At stake is a South Dakota law passed earlier this year that would ban virtually all abortions. Voters will decide Tuesday whether to reject this toughest-in-the-nation ban or uphold it, which could trigger a lawsuit that could lead to the U.S. Supreme Court.

The vote also could serve as a barometer, watched by activists nationwide, gauging the effectiveness of the distinctive pro-ban strategy. Rather than stressing an unborn child's right to live or vilifying abortion providers, the Vote Yes For Life campaign has focused on depicting abortion as psychologically harmful to women.

"Support Women's Health," says the campaign Web site. Its ads feature women detailing their post-abortion despair.

The South Dakota Campaign for Healthy Families, which opposes the abortion ban, says there is no scientific evidence of pervasive psychological or medical problems among women who had abortions.

"The marketing is ingenious on their part," said Dr. Maria Bell, a Sioux Falls gynecological oncologist who opposes the ban.

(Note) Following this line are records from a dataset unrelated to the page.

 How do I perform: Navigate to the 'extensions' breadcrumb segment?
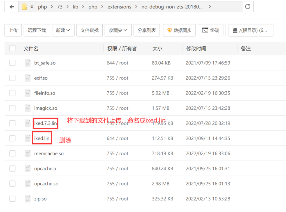point(119,7)
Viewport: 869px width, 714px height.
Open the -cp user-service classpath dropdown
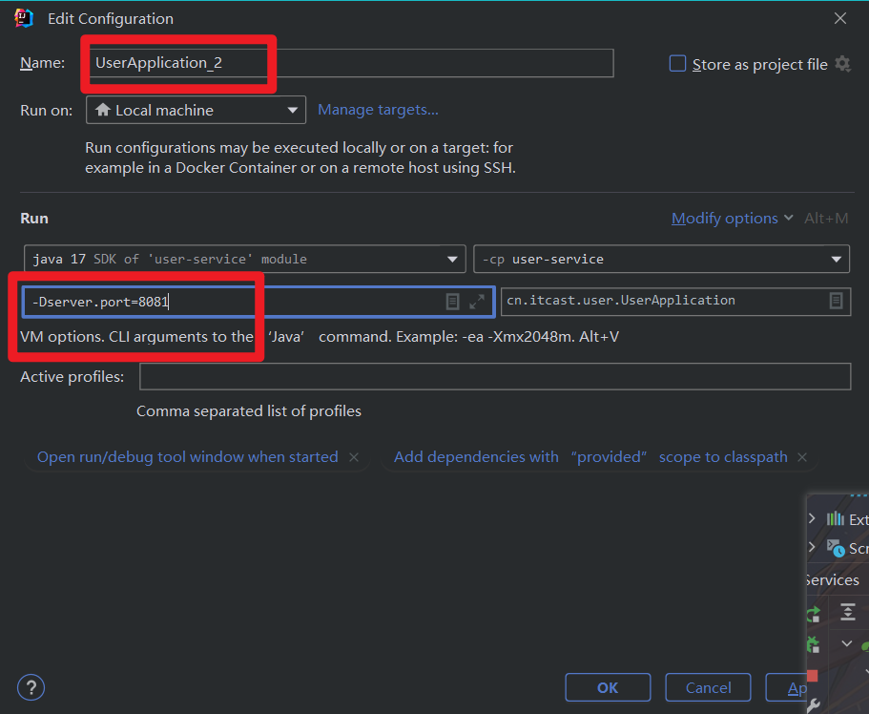660,259
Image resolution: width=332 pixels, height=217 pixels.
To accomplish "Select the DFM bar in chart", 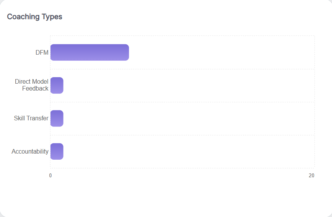I will pyautogui.click(x=90, y=52).
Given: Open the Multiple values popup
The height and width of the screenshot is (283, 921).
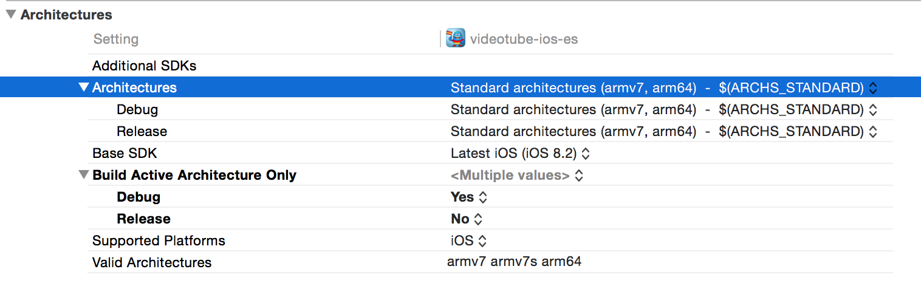Looking at the screenshot, I should 579,176.
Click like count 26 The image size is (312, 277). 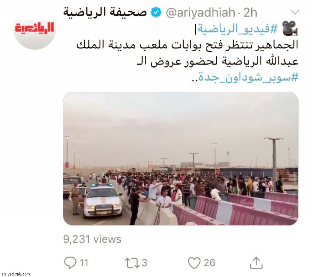point(210,263)
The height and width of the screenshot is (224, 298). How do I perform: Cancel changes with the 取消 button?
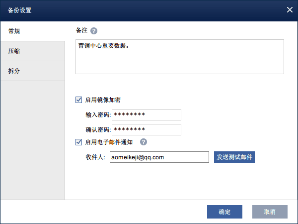tap(270, 212)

She said she thinks it jeopardizes women's health, because it would allow abortions only to save a women's life, with no exceptions for other health factors or for rape or incest.

" 'Abortion hurts women' - that's a great slogan, but they don't have the data to back that up," Bell said. "They have a lot of stories, but we don't make public policies on anecdotal evidence."

However, hundreds of women who had abortions provided their information to a South Dakota task force, which concluded abortion should be banned because it is "destructive of the rights, interests and health of women."

The chief of the pro-ban campaign, Leslee Unruh, talks often of regrets over an abortion she had and says "the time has passed for any other strategy" by the antiabortion movement.

Abortion rights activists have been forced to acknowledge that many women struggle emotionally after abortions, but they say many do not. "There's no denying there are women who have painful reactions," said Susan Cohen of the Guttmacher Institute, which supports abortion rights. "That doesn't invalidate the opposite feeling millions of women have, of relief at being able to move on with their lives."

Nationally, groups like Silent No More and Operation Outcry are mobilizing women who had abortions to campaign against abortion rights, often using words like "empowerment" that recall previous feminist campaigns.

"My experience, personally and with thousands of other women, is that abortion under any circumstances doesn't typically leave you a better person," said Georgette Forney of Sewickley, Pa., who had an abortion at 16 ."Is abortion a good health policy for women? Over and over again, the answer is clearly no."